## Directions
List in full each row below that contains the word "size".

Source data
********

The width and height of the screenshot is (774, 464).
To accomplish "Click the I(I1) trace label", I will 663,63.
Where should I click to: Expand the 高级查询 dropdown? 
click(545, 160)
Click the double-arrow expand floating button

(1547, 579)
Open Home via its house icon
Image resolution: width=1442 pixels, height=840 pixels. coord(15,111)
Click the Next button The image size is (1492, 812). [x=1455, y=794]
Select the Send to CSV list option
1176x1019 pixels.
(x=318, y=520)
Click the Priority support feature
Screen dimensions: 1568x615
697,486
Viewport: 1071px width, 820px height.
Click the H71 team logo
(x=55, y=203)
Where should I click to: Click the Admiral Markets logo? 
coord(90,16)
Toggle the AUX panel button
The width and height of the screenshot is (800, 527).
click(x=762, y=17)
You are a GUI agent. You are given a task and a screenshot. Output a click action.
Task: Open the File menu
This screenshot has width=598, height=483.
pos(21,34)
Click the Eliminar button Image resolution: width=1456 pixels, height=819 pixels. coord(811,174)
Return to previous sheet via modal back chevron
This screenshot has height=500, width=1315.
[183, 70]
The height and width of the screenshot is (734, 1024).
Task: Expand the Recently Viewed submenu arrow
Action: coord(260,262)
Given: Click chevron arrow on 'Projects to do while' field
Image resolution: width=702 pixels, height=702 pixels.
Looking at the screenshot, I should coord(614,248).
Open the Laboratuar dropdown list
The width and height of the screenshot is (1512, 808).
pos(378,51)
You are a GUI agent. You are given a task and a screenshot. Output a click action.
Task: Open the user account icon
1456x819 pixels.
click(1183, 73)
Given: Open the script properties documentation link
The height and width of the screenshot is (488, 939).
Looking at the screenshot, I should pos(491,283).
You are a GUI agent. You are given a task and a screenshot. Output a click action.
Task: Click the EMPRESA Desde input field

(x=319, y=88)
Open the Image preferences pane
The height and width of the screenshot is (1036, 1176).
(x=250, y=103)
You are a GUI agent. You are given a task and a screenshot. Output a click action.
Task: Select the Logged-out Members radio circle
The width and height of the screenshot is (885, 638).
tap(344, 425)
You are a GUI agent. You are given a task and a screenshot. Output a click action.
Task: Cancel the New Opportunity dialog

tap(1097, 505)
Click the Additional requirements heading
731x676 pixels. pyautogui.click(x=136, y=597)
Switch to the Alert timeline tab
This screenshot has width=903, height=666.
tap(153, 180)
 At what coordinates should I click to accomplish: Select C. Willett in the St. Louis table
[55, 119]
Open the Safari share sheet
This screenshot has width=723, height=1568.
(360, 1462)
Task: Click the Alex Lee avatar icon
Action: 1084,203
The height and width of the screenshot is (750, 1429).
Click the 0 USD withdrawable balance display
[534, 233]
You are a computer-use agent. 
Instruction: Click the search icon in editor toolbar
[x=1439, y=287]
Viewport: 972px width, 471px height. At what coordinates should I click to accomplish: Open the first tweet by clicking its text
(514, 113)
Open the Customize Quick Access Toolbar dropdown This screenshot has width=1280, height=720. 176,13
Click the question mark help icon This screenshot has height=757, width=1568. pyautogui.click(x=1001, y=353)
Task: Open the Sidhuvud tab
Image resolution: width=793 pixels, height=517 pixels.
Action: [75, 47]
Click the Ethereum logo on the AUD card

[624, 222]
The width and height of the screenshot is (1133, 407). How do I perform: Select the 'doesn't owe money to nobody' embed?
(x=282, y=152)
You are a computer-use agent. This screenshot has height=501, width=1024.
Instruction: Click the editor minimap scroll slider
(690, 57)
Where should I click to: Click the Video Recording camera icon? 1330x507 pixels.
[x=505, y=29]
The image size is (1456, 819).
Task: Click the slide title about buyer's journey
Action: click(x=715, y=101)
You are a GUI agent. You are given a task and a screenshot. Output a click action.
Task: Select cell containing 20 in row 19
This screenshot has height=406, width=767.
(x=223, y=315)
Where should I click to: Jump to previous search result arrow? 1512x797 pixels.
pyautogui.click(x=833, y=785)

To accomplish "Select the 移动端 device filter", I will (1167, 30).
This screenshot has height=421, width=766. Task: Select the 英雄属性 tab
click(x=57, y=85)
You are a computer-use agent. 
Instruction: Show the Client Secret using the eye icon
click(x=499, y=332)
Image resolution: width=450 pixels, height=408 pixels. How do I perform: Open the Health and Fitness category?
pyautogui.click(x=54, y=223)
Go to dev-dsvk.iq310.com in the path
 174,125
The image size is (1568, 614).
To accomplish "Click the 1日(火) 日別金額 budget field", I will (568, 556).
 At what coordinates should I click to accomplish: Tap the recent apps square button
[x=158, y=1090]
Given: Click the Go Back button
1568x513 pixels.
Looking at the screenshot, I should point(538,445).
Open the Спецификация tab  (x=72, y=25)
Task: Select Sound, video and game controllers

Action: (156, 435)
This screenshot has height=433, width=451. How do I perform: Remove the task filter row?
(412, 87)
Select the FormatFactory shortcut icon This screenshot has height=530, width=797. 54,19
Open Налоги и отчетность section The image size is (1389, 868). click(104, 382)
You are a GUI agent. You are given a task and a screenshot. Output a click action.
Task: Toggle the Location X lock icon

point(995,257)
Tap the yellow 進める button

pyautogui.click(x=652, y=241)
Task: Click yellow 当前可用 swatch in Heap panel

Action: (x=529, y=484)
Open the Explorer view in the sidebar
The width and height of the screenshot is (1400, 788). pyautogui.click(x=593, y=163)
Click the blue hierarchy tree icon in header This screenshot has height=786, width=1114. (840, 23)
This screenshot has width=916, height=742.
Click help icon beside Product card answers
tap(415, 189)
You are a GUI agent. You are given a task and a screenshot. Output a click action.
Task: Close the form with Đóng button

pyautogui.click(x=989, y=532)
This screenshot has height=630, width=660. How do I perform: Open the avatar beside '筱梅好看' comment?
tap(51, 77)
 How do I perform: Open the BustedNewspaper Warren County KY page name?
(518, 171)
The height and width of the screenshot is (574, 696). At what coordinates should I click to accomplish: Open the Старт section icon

********

## Right answer
Click the Next button The image size is (1492, 812). [x=1455, y=794]
The image size is (1456, 819).
The image size is (1568, 614).
Open Налоги и отчетность section The image size is (1389, 868). click(104, 382)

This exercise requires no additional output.